You could get that with a 9x13/quarter sheet cut in 1/2 lengthwise and those two halves stacked to make a long rectangle, approx 5" wide x 13" long x 4" high. That would make a lot of sense for cutting single servings from a plain iced cake.

Kitagrl Posted 8 Apr 2010 , 10:33pm
post #16 of 19

I'd cut them in wedges, I think that looks lovely plated as a "dessert". I think rectangles look more "catered".

Maybe you can figure how much you need to profit off the entire cake...and then after that decide how many slices you need to cut it into, and how much to price them.

I'm working with a restaurant right now to possibly sell them dessert cakes...its hard to price my own work with enough profit but that they can raise it even more to cover THEIR overhead and have both of us happy. haha. I think it will work out okay though! I'll be making 9" cakes and they will be slicing them into 10 pieces....possibly 12 I guess, that's up to them. I suggested 10.

3LittleBeesCookies Posted 8 Apr 2010 , 11:58pm
post #17 of 19
Quote:
Originally Posted by TexasSugar

If I were cutting the cake in cessert sizes like that, I would do a wedge cut instead of the squares. So I would say do an 8in cake and cut it in to 12 slices.

I think off the top of my head the 8in servings 24, so if you normally charge $2.50 a serving then I would charge $5 a serving for the wedge, since they are getting twice as much cake.
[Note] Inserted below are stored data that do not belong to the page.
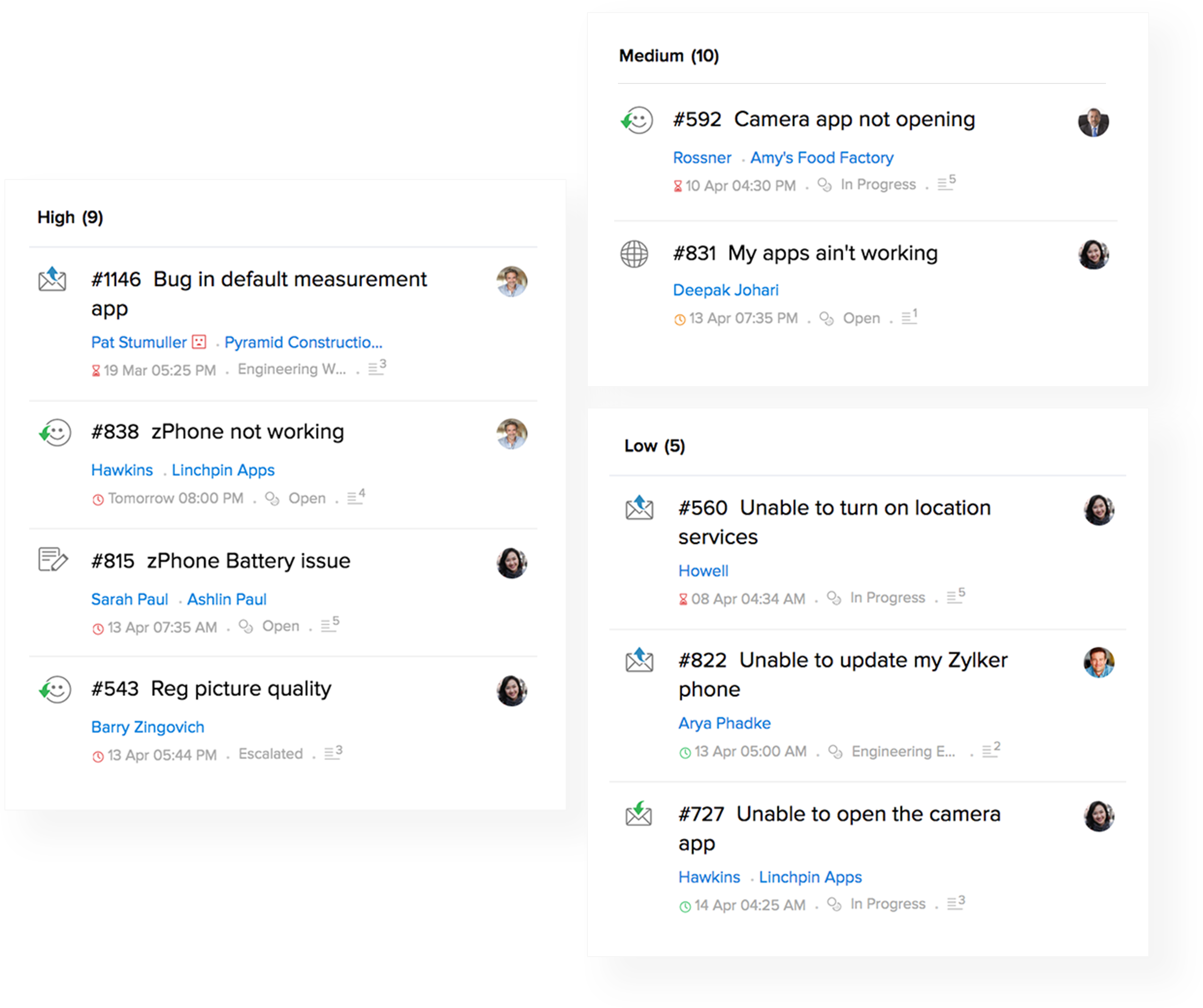Screen dimensions: 1203x1008
Task: Click the Low (5) column header
Action: tap(654, 446)
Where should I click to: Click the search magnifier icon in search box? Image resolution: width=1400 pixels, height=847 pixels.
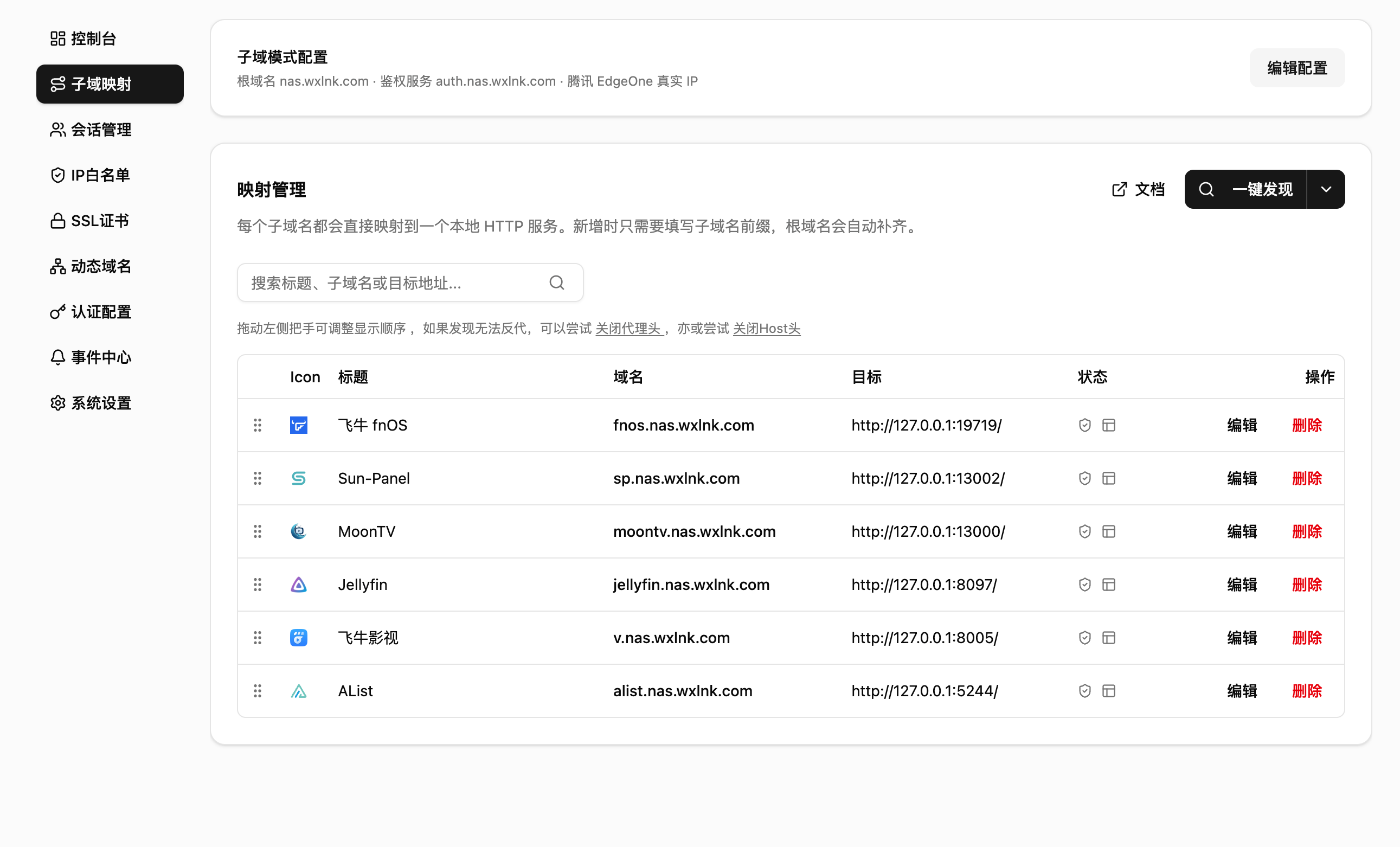556,283
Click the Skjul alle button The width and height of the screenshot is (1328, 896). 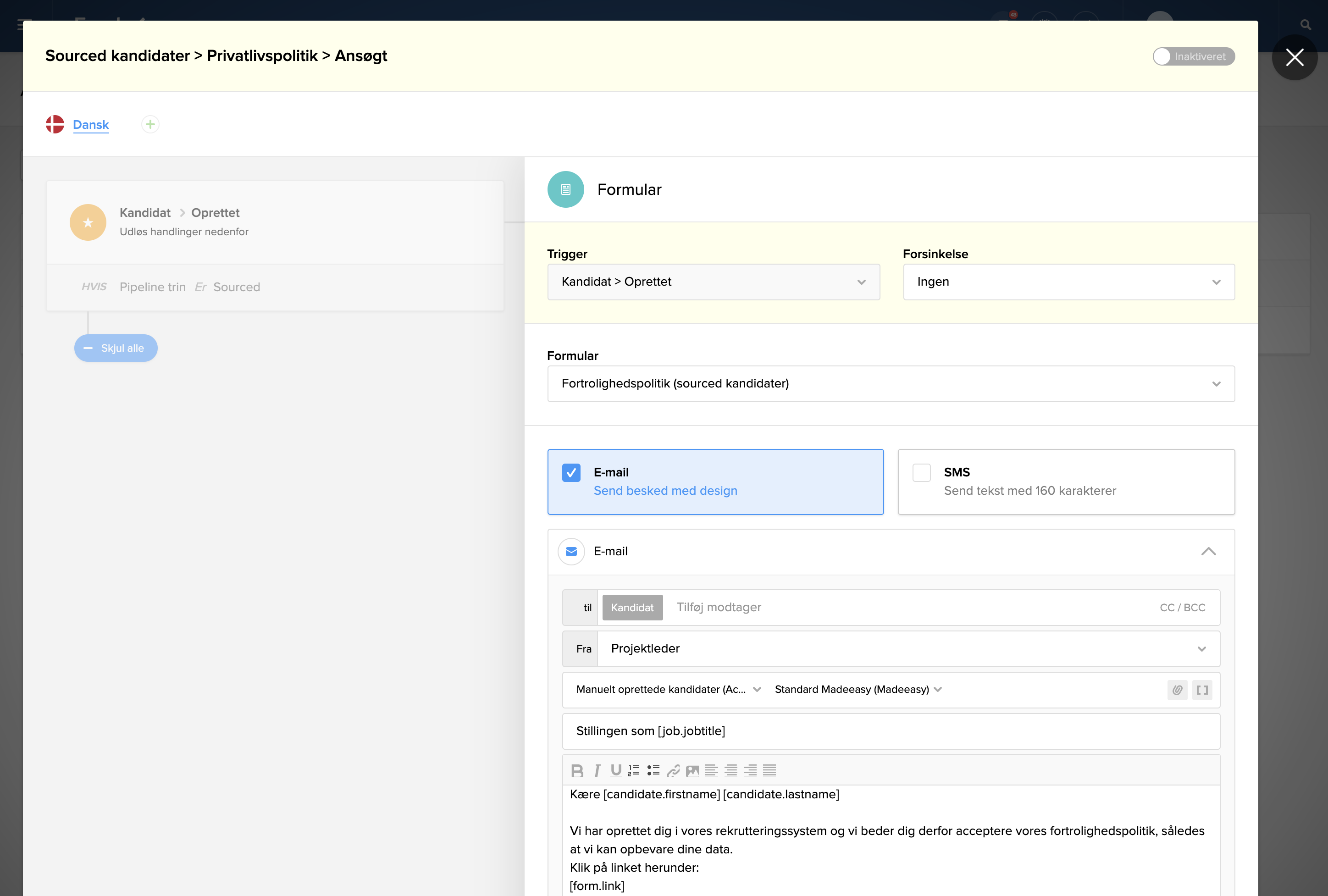click(x=116, y=348)
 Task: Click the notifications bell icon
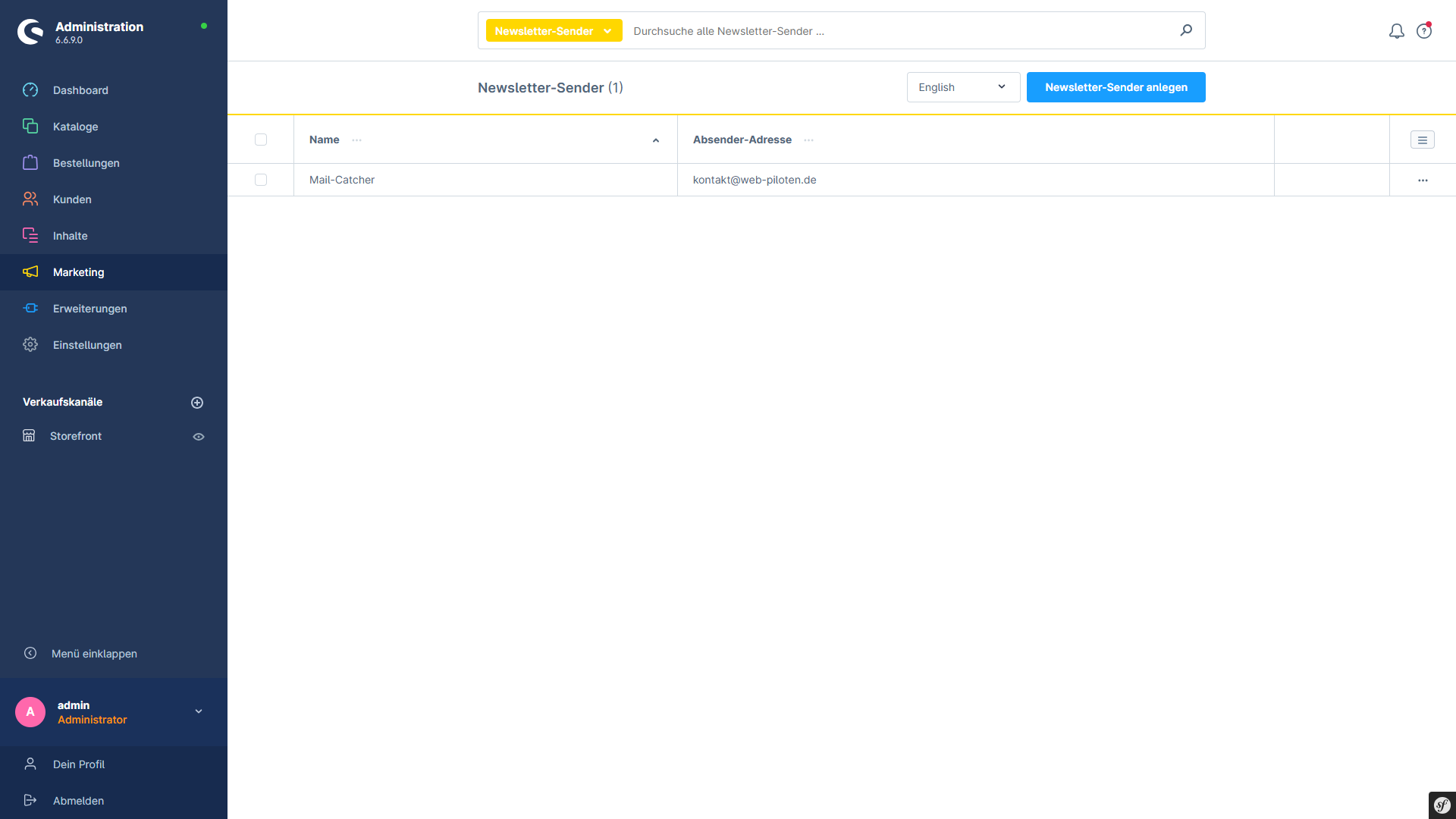click(x=1396, y=31)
3littlebees, personally I wouldn't charge less for a carrot cake with cream cheese icing because in the long run you are usually spending more on the ingredients. I would do a nice border on it, and you can always do some simple decoration or cover the sides in chopped nuts to 'dress it up.'




Thanks. Pricing can be challenging!

SpudCake Posted 9 Apr 2010 , 2:10am
post #18 of 19

I do plan to cut into wedges. I think that looks much nicer. My cake prices vary from just standard flavors starting at $40 for 8 inch and up for carrot, etc.

Joanne usaribbon.gif

SpudCake Posted 9 Apr 2010 , 2:14am
post #19 of 19

That being said my $40 (8inch) I call 20 servings as a decorated whole cake but as a cut cake, cut into 12 slices I should be able to make $4-$5 a serving and make about $20 more per cake when sold by the slice. Kind of like when you buy in bulk it is cheaper but by the slice it will cost you more.